*Work to complete*
The entire listing, reproduced exactly and stripped of images, is the expected output.

*Provided records*
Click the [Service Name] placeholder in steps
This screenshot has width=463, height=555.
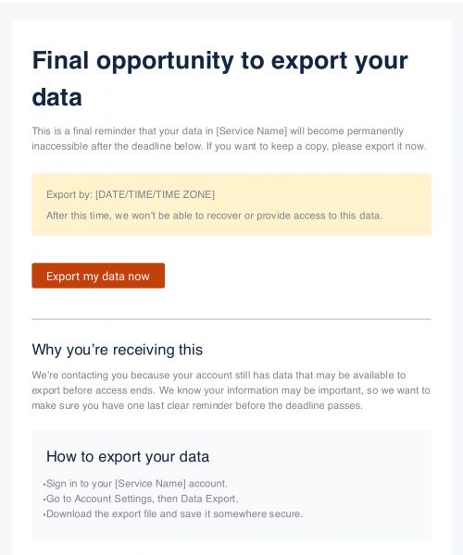[x=151, y=484]
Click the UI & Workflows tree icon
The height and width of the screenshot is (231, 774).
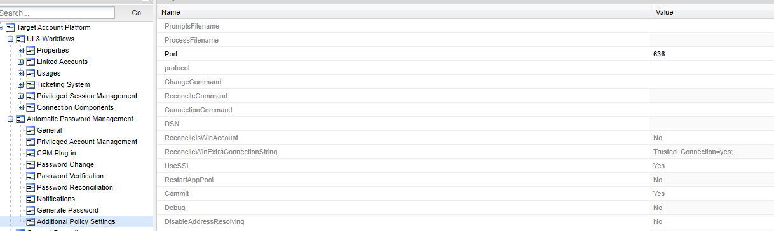[x=20, y=39]

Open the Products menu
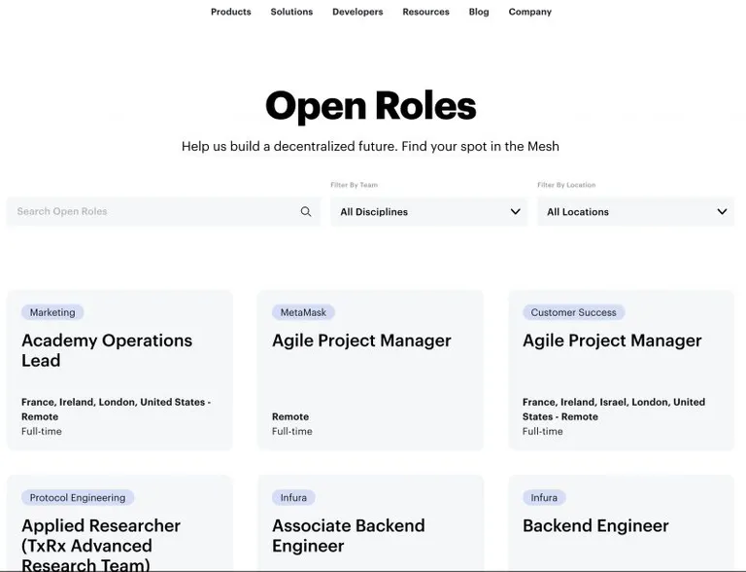(x=231, y=12)
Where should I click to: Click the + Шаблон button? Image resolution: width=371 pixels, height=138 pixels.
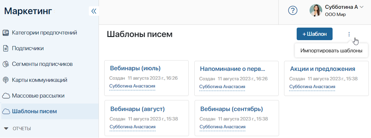click(315, 34)
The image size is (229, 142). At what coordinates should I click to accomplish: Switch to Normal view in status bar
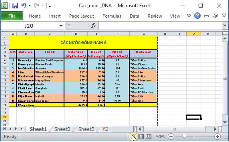(133, 137)
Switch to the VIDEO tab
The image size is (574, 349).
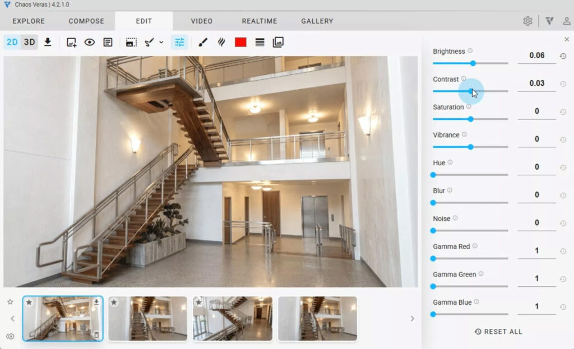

*Result for this exercise*
Click the [Service Name] placeholder in steps
This screenshot has width=463, height=555.
[x=151, y=484]
Click the UI & Workflows tree icon
The height and width of the screenshot is (231, 774).
[x=20, y=39]

Open the Products menu
(x=231, y=12)
Where should I click to: Click the + Шаблон button? Image resolution: width=371 pixels, height=138 pixels.
click(315, 34)
The image size is (229, 142). At what coordinates should I click to accomplish: Switch to Normal view in status bar
(133, 137)
Switch to the VIDEO tab
The image size is (574, 349).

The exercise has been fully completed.